Вышагивавший по комнате Жерсен остановился и обескураженно уронил руки.

— Забыл… Конечно, отпуск — святое дело. Вот почему они выбрали именно этот момент. Где сейчас полиция?.. На дорогах, а в это время тем, кто продолжает работать, подкладывают бомбы. Ну ладно, обойдусь без кофе. Одевайся же. Тебе надо туда ехать.

— Нет. Послушай, Поль. Постарайся хоть раз меня понять. Это твоя вилла. Ты купил ее, не посоветовавшись со мной… Ты обставил ее по своему вкусу… Тебе известно, как я ненавижу Довиль. Но разве ты со мной считаешься? Теперь ты стал на тропу войны… А у меня нет желания во все это вмешиваться… Ясно, чем это может обернуться. Не хочу неприятностей.

— Но это же глупо!

— Возможно… Мне тебя жаль. Но чего ради я поеду в Довиль? Зачем?.. Разве я могу что-нибудь решить сама?.. И еще хочу сказать: я не считаю, что удар направлен против меня. И не хочу, чтобы нас ставили на одну доску. Я не твоя сторонница. И не подписываю твои статьи.

— Ты меня бросаешь?

— Нет, Поль.

— Да.

Она нырнула под одеяло, поправила удобнее подушку, делая вид, что хочет спать. Жерсен еще раз прошелся по спальне, осмотрелся, как будто выискивая свидетеля.

«Она меня бросает. Она заодно с ними».

Флоранс закрыла глаза и натянула одеяло на голову. Он же подождал с минуту, шевеля губами, сплетая и расплетая руки. На память вдруг пришли восторженные письма, отрывки из которых он регулярно печатал. «Ваша статья о налогах просто замечательна. Хорошо, что хотя бы „Консьянс“ защищает наши интересы… Да, Церковь забыла о своей миссии. Вы тысячу раз правы, изобличая вредоносный характер экуменизма…» Ежедневно поступали и другие одобрительные отклики, укрепляя его в своей вере. И вот теперь Флоранс… Им удалось добраться и до нее.
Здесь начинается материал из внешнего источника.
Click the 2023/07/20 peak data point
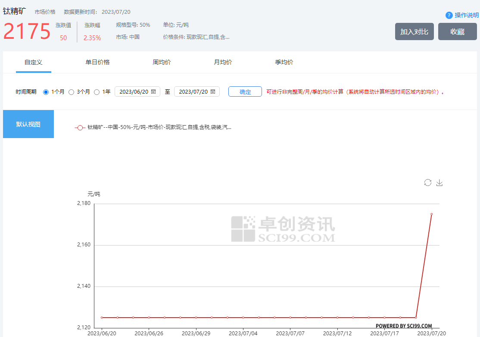The width and height of the screenshot is (480, 337). pyautogui.click(x=431, y=214)
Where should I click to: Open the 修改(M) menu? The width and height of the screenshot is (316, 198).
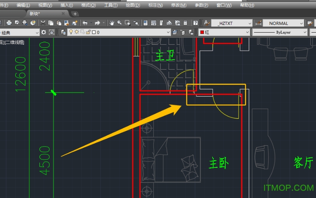[x=178, y=5]
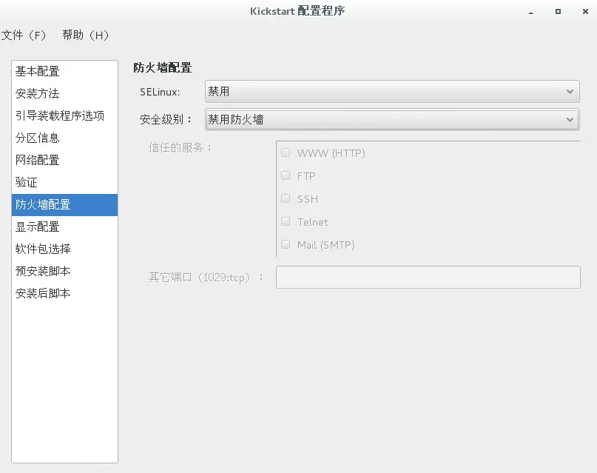Check the SSH service checkbox
This screenshot has width=597, height=473.
(286, 199)
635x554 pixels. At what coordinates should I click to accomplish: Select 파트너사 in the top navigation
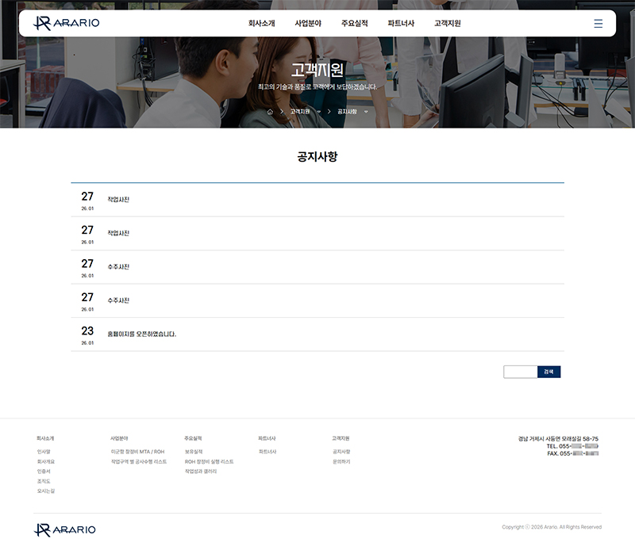click(x=401, y=24)
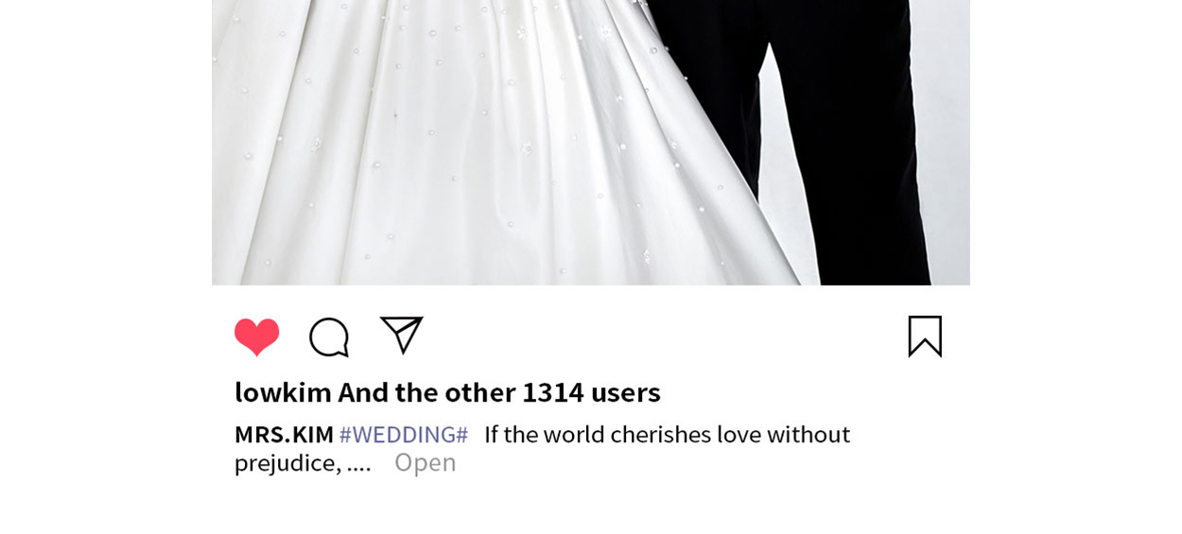Open comments via the speech bubble icon
The height and width of the screenshot is (534, 1182).
(x=329, y=337)
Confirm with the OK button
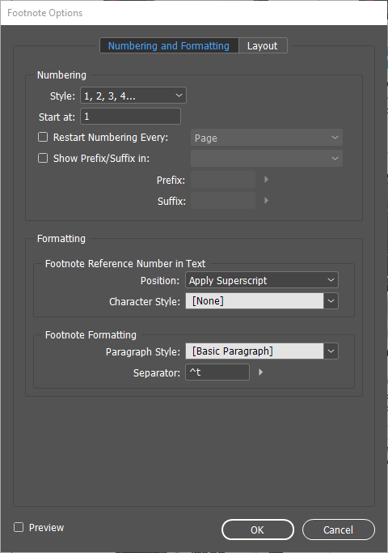Viewport: 388px width, 553px height. 257,530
Жерсен молча оделся. Он мог простить все. Прежних любовников, которые у нее были до свадьбы. Хотя его и терзали адские муки при мысли, что она принадлежала не ему одному… Этот Мишель Мери, жалкий актеришка… Правда, ему удалось разрушить его карьеру. А этот Робер Водрей! Его он тоже прижал. Был, увы, еще один… но вовремя исчез… Жаль! Терпеливо, как ученый, который готовит диссертацию, он изучил всю прошлую жизнь Флоранс. Она об этом даже не подозревала, но он собрал на нее полное досье с вырезками из газет, фотографиями… Там были, конечно, фотографии тех времен, когда она работала манекенщицей. Но были и групповые снимки, сделанные во дворе лицея, когда она училась в предпоследнем и последнем классе… Она стояла справа от преподавателя. Прическу носила на косой пробор. Тогда она еще не красила волосы в каштановый цвет… Он мог простить двадцать восемь лет, которые Флоранс прожила без него. Но не это!.. Он не требовал, чтобы она занималась политикой. Он не очень-то любил женщин, вбивающих себе в голову какие-то идеи. Но думал, возможно наивно, что она была на его стороне, что она не подвергала сомнению его проницательность и смысл его борьбы.

Жерсен побрился, ополоснул лицо холодной водой. Боже мой, какие разногласия… Они есть у всех… Нельзя же из-за этого переходить на сторону противников. «Ведь я же прав. Без меня никто не осмелился бы поднять голос, не стал бы разоблачать скандальные истории. Я — это я и не ищу никаких личных выгод. Я наношу удары, но и получаю их. Вот именно!.. Моя жизнь проходит у нее на глазах. Она знает, что я не пью, не курю, у меня нет любовниц. Только газета! Ах да! Именно газета! И судебные процессы! И мнение всяких кретинов! И надписи на стенах: „Жерсен — убийца“. Ладно, тем хуже для нее. Если думает, что может меня бросить, увидит!»

Жерсен бросил в чемодан кое-что из вещей, прошел в свой кабинет, собрал бумаги, положил их в папку и посмотрел расписание. Из Довиля самолет в Лондон улетал в четырнадцать часов. Знать бы, есть ли свободные места. В любом случае надо изменить время встречи. Ну и пускай! Все его дела сдвинутся. Он вернулся в спальню.